Corn futures closed higher on Thursday. After posting strong gains this morning, prices were trimmed by profit-taking, weakness in soybeans, and wheat falling from its highs for the day. Midday forecasts were a little drier, which is bearish as it would help corn planting progress in the eastern Corn Belt. However, the late planting and ideas that some acreage intended for corn will go to soybeans remains a bullish factor. July ended 2 3/4 cents higher at $4.28 3/4 and December was 2 1/2 cents higher at $4.52 1/4.



Soybean futures closed mixed on Thursday. Front end contracts were pressured by profit-taking and talk that China may have canceled one to three cargoes of export sales from the U.S. Census crush for April was reported this morning at 140.6 million bushels, slightly below pre-report trade expectations of 141.2 million. New-crop contracts were able to close slightly higher on planting delay concerns in the eastern Midwest. July ended 8 cents lower at $11.79 while November was 3 cents higher at $10.53.

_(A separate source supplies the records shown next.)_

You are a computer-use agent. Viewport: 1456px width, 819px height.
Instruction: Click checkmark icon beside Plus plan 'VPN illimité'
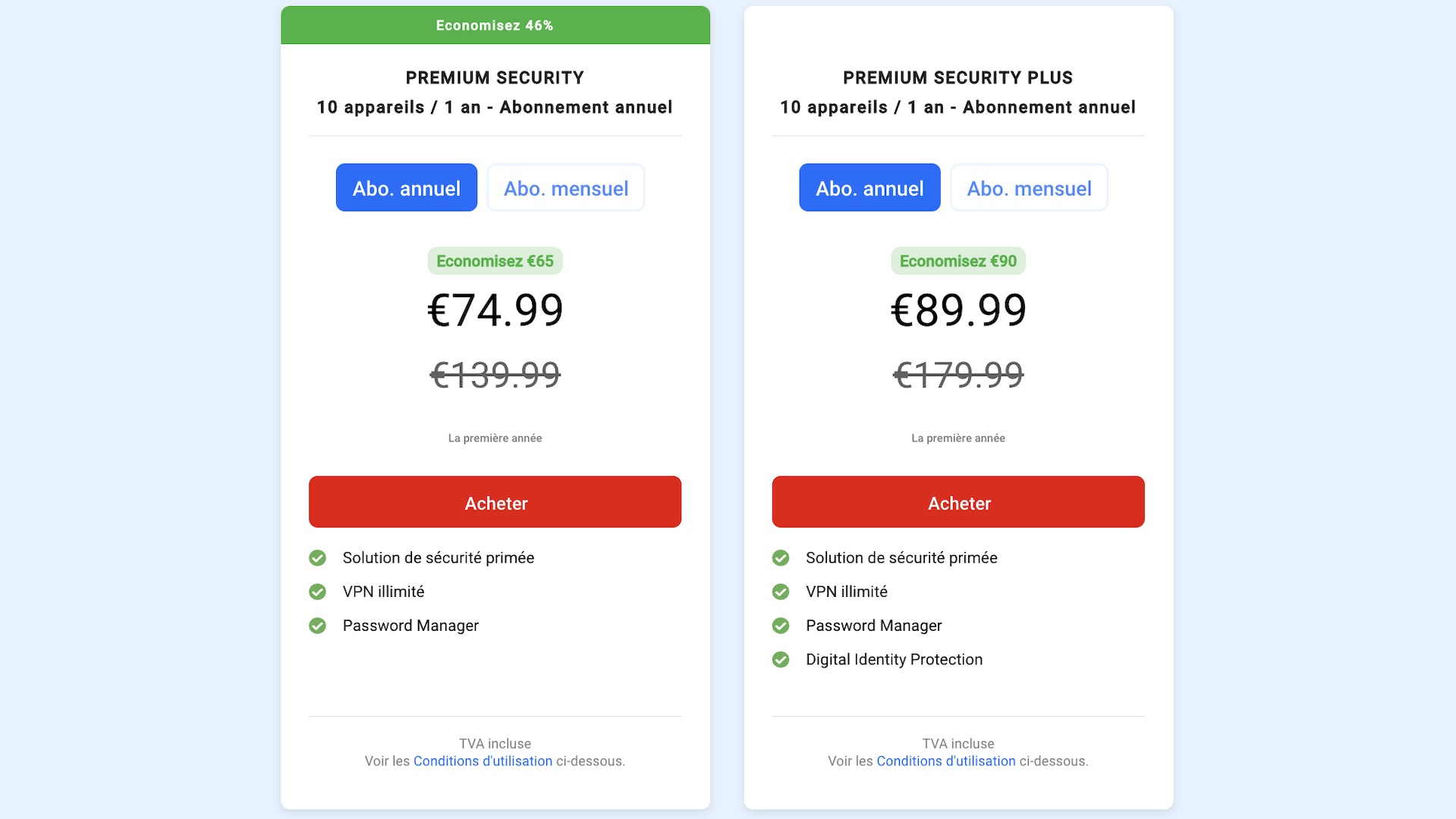pos(781,592)
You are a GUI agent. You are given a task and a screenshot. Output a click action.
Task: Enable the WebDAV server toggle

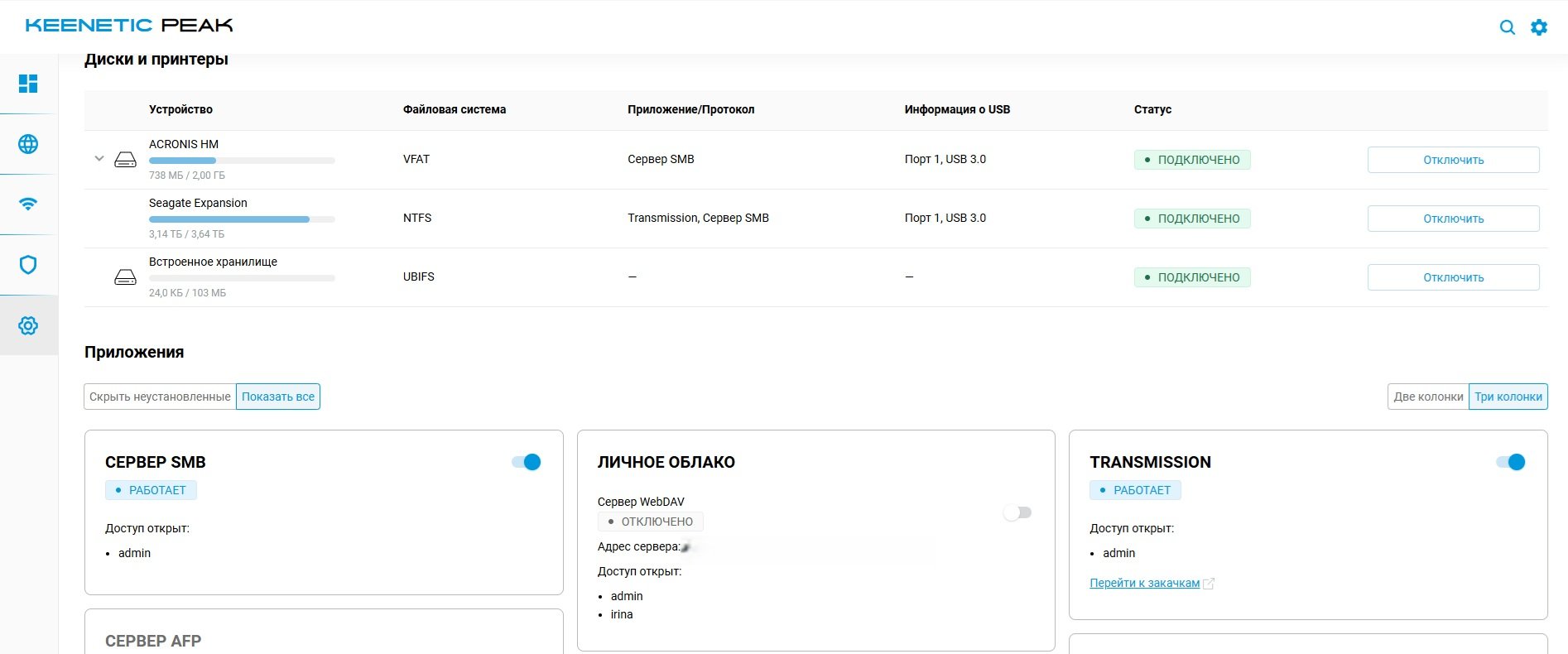(1017, 512)
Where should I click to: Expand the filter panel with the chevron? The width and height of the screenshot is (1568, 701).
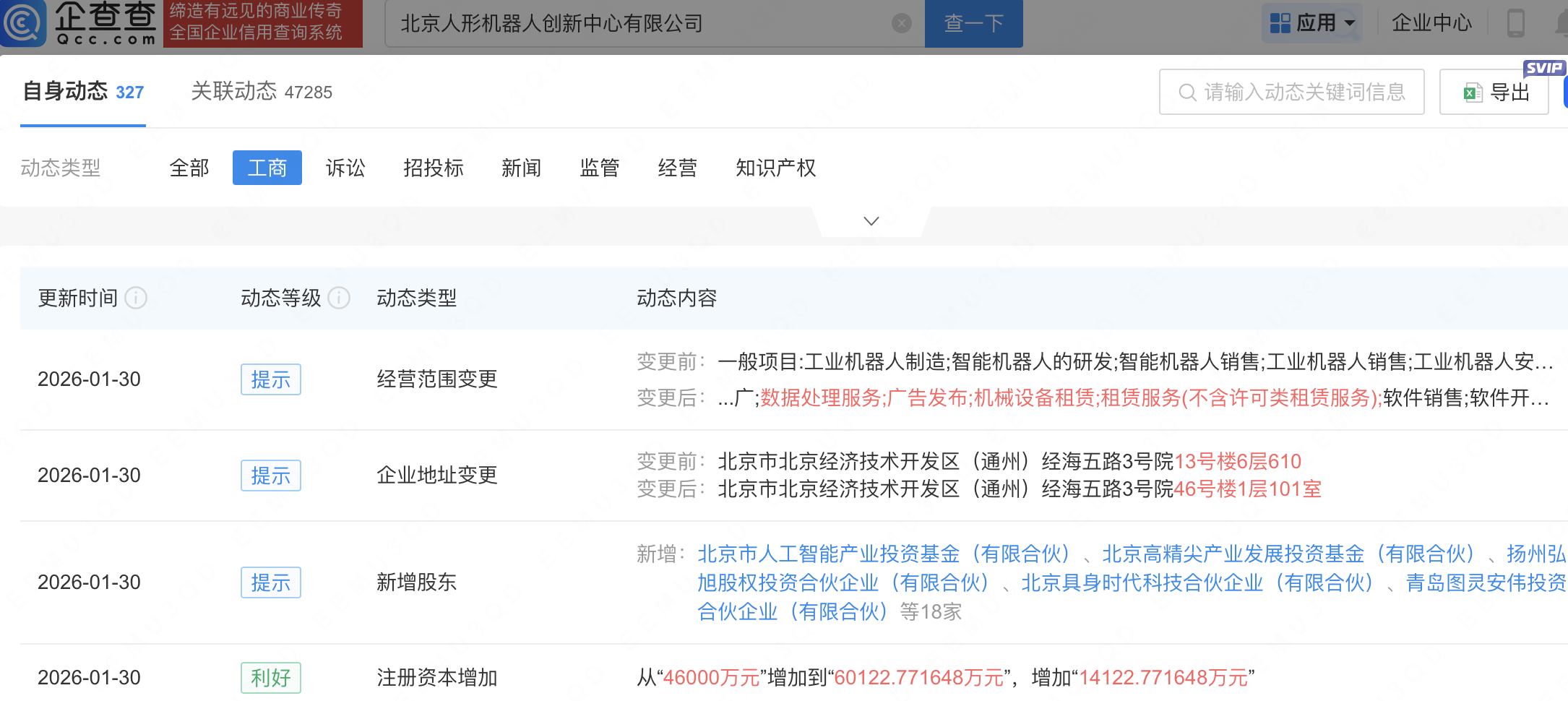[x=871, y=221]
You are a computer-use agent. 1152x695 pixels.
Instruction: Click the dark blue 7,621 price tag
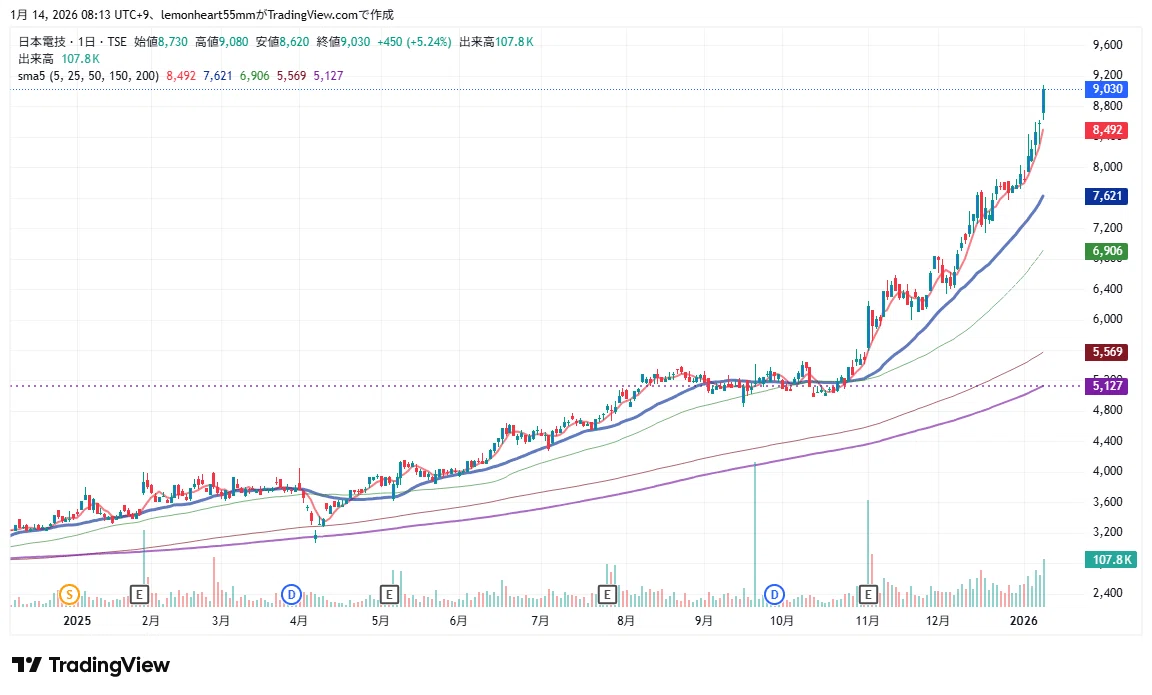coord(1106,195)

Wheat futures closed mixed on Thursday. Winter wheat held higher on increased concern about disease following the recent stretch of wet weather. Slow spring wheat planting progress remains a bullish concern, but the MGE fell anyway on profit-taking from the recent runup to eight month highs earlier this week. CBOT July ended 4 3/4 cents higher at $6.30 1/2, KCBT July closed 5 3/4 cents higher at $6.80 3/4 while MGE July was 12 1/4 cents lower at $7.67 1/2.



Cattle futures traded lower on Thursday. The market was pressured by reports of cash trade falling to $84 in the southern Plains today, down $1 from last week. Boxed beef prices were lower at midday, with choice cutouts down 70 cents. June closed 88 cents lower at $81.50 and August was $1.25 lower at $81.85.



Lean hog futures settled higher on Thursday. Short-covering and a firmer tone in the cash market supported the futures market. Packers are short-bought and are raising bids to bring hogs to market to fill slaughter schedules. In addition, strength in the stock market and outlook for tightening hog supplies seasonally were bullish factors. June closed 13 cents higher at $65.40 and August ended 18 cents higher at $68.13.